NCR2基因与sapho综合症相关性的初步探讨

Sapho syndrome (synovitis-acne-pustulosis-hyperostosis-osteomyelitis syndrome) is immune system-related chronic disease, mainly involving the skin, bones and joints. Sapho syndrome is a rare disease, the number of reported cases currently is less than 1000 worldwide, and more than 80 % of cases are from Europe, North America, Japan, Australia and other countries, in China, more than one hundred cases were reported.

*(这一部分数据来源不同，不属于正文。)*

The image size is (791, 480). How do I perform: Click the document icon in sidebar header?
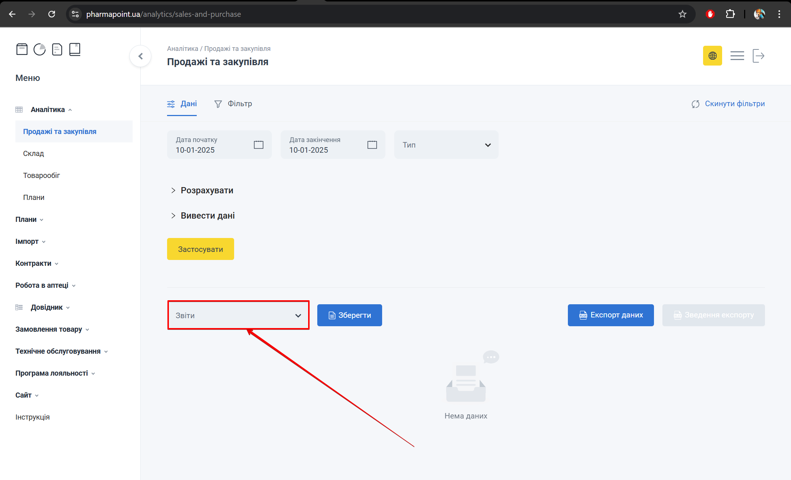57,49
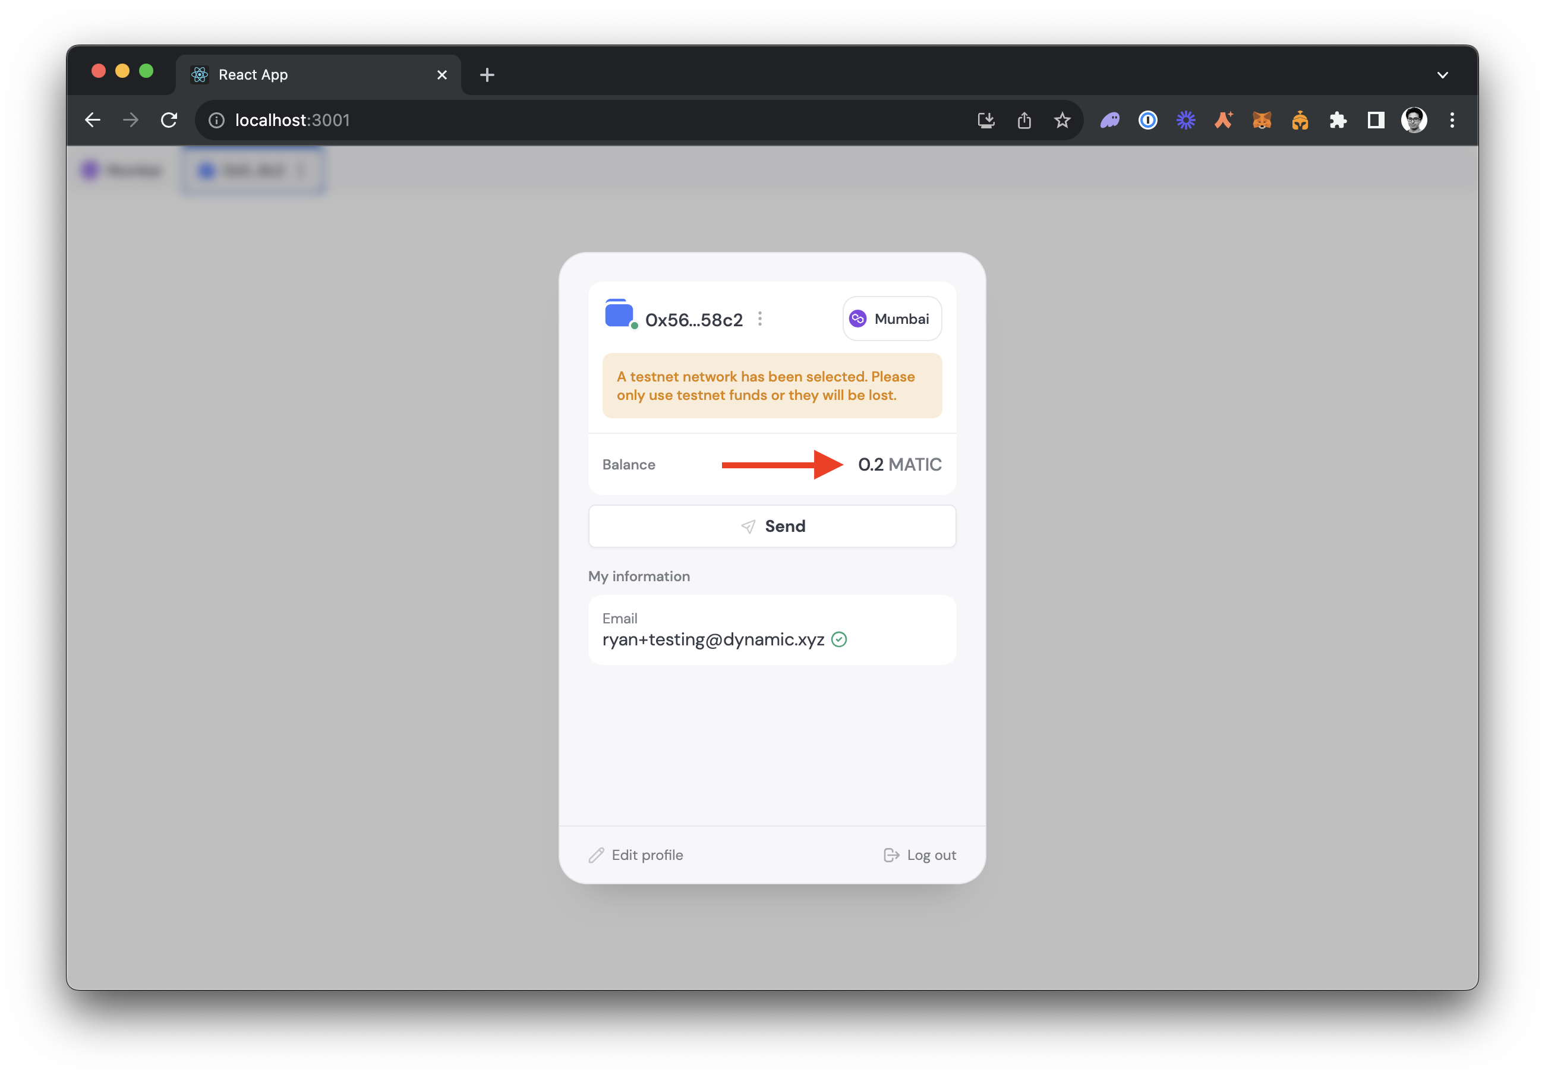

Maybe due to the difficulties in collecting and easy to misdiagnosis, the disease gene and mechanism of sapho syndrome is still unknown. By using whole exome sequencing, we had identified some genes were involved in the etiology of sapho syndrome, including NCR2, CD200R1, UMODL1, etc, further validation study in 60 sporadic cases revealed there were much more missense mutations in the coding region of NCR2 gene (35/60, 58.3%), suggesting NCR2 maybe is the causative gene of sapho syndrome. Based on these previous results, we designed the following assays: 1) detecting the expression level of NCR2, IL-1, IL-6, IL-23 and other cytokines of sapho cases; 2) defining the pathway of NCR2 gene in sapho by over expression and RNA interference assay in vitro; 3) constrcting NCR2 knockout mice and exploring the association between NCR2 and sapho in detail.

Sapho综合症是一种与免疫系统相关的、主要累及患者皮肤、骨和关节部位的慢性疾病，它属于罕见病，目前全球报道的例数不足1000例，以散发病例为主。虽然近几年国际上对该病的研究越来越多，但是由于易于漏诊及病例收集困难等原因，所以迄今为止一直没有发现该病的致病基因和相关通路。本研究室前期利用全外显子组测序技术对2个sapho综合症家系进行致病基因克隆研究，发现NCR2在35例患者中（35/60，58.3%）均被检测到有错义突变发生，提示NCR2基因可能是sapho综合症的致病基因。本申请将在前期研究的基础上1）筛查sapho综合症患者中NCR2蛋白的表达量，检测NCR2基因与各种炎性因子的相关性；2）构建NCR2基因的过表达与干扰载体，在细胞水平上检测NCR2基因的作用通路；3）构建NCR2基因敲除小鼠，检测NCR2基因敲除小鼠能否表现出类似于人sapho综合症样的表型，并详细探讨其作用机制。